Ibsen largely founded the modern stage by introducing a critical eye and free inquiry into the conditions of life and issues of morality. Victorian-era plays were expected to be moral dramas with noble protagonists pitted against darker forces; every drama was expected to result in a morally appropriate conclusion, meaning that goodness was to bring happiness, and immorality pain. Ibsen challenged this notion and the beliefs of his times and shattered the illusions of his audiences.
Peer Gynt **** -- What a strange and imaginative play, sprawling across time and place, telling of a man who loses himself in dreams but in real life is unable to commit himself to anything fully.

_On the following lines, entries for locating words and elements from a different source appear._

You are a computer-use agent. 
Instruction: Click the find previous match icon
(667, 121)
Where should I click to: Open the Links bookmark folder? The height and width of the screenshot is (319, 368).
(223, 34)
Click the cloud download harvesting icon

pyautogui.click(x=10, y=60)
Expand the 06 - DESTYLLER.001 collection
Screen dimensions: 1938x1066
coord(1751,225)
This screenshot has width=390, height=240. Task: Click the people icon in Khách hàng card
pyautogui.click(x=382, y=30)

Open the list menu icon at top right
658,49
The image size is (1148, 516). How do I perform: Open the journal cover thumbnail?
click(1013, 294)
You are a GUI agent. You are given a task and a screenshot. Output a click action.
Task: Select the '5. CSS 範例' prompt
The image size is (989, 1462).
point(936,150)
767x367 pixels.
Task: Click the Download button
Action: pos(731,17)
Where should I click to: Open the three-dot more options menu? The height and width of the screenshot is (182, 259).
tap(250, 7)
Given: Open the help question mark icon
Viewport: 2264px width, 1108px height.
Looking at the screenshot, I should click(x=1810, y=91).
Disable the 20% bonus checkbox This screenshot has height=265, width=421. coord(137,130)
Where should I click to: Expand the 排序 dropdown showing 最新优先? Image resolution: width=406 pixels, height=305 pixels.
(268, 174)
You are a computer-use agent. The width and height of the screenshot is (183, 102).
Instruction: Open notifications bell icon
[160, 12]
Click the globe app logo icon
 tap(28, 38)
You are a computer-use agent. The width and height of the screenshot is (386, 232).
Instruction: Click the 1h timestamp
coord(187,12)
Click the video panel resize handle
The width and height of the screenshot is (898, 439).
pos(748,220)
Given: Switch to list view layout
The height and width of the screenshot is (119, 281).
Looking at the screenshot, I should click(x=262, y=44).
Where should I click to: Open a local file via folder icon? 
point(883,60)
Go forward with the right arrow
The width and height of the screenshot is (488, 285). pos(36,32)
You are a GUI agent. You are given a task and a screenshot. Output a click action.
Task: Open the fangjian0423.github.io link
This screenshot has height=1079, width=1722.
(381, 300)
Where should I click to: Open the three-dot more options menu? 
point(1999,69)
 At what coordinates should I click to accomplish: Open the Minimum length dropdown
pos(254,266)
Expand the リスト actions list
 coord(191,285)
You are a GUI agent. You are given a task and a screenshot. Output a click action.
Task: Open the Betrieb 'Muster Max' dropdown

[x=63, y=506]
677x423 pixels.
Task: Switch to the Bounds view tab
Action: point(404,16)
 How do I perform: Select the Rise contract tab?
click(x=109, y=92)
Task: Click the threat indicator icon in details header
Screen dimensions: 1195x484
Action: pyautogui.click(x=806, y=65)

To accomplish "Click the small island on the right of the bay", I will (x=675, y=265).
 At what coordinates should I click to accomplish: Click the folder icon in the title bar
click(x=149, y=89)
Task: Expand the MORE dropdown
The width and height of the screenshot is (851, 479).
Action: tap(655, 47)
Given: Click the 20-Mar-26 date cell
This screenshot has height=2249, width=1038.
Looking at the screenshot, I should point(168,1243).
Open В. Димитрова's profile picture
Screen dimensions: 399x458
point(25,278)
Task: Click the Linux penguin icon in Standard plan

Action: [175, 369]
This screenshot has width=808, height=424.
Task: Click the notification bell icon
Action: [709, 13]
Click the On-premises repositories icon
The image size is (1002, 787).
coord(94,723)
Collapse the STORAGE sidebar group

To me, Act V’s the Button Molder is the play’s most wonderful creation. He’s come to melt down poor Peer for not distinguishing himself enough to be saved in heaven or hell. He’s done enough to get by, and skirted around any problem too complicated. And the Button Molder will melt him down with all the other middling sinners and saints, to perhaps create a lasting button.
The scenes with the Woman in Green are delightful, with the darkly humorous requirements for Peer to become a troll. Also, the Lean Man/Devil is also a delightful character as is the strange Passenger in Act V. The work does drag in spots, though, as in the insane asylum.
However, it is a rollicking and surprising work exploring what it means to be true to yourself and to be enough to yourself.
After Shakespeare, Ibsen is the golden playwright of western literature. There I said it
Also 10000% would recommend the Norton Critical editions for undergrad resources. They have all articles and background information you will need for your undergrad degree
I basically got this for the essays, but have to note that I was surprised that Ghosts wasn’t one of the plays selected for this collection. Thematically it fits well with the other plays in this collection.
The essays were informative (and what I gleaned from them would be included in notes under each individual play)
I was pleasantly surprised by how much I like Ibsen's plays (at least, those in this volume), although they are rather bleak. I didn't find them depressing or cautionary but rather just sort of nihilistic. I'm sure there are certain cautions we can read into these plays, lessons to be learned, but I don't think that's what Ibsen intended. I like what Forster had to say about him (from the criticism in the back of this volume)--that if his characters were ever happy or content, those things disappeared well before the curtain rose, and we see them in mid decay. Many tragedies begin in happiness and show the unraveling, the agnarosis. Ibsen starts already unraveled. There are elements of characters still clinging to ideals and happiness, but Ibsen the writer and we as his audience have already gone ahead, as if, without knowing the outcome, we do know what awaits them.
Ibsen's dialogue is very readable. It has only minor references to things outside of or before our modern understanding, with the possible exception of Peer Gynt, which is still very accessible.
Not only does this book contain Ibsen's famous plays with annotations, there is also critical analysis, reviews, and enough material for a good study on Ibsen.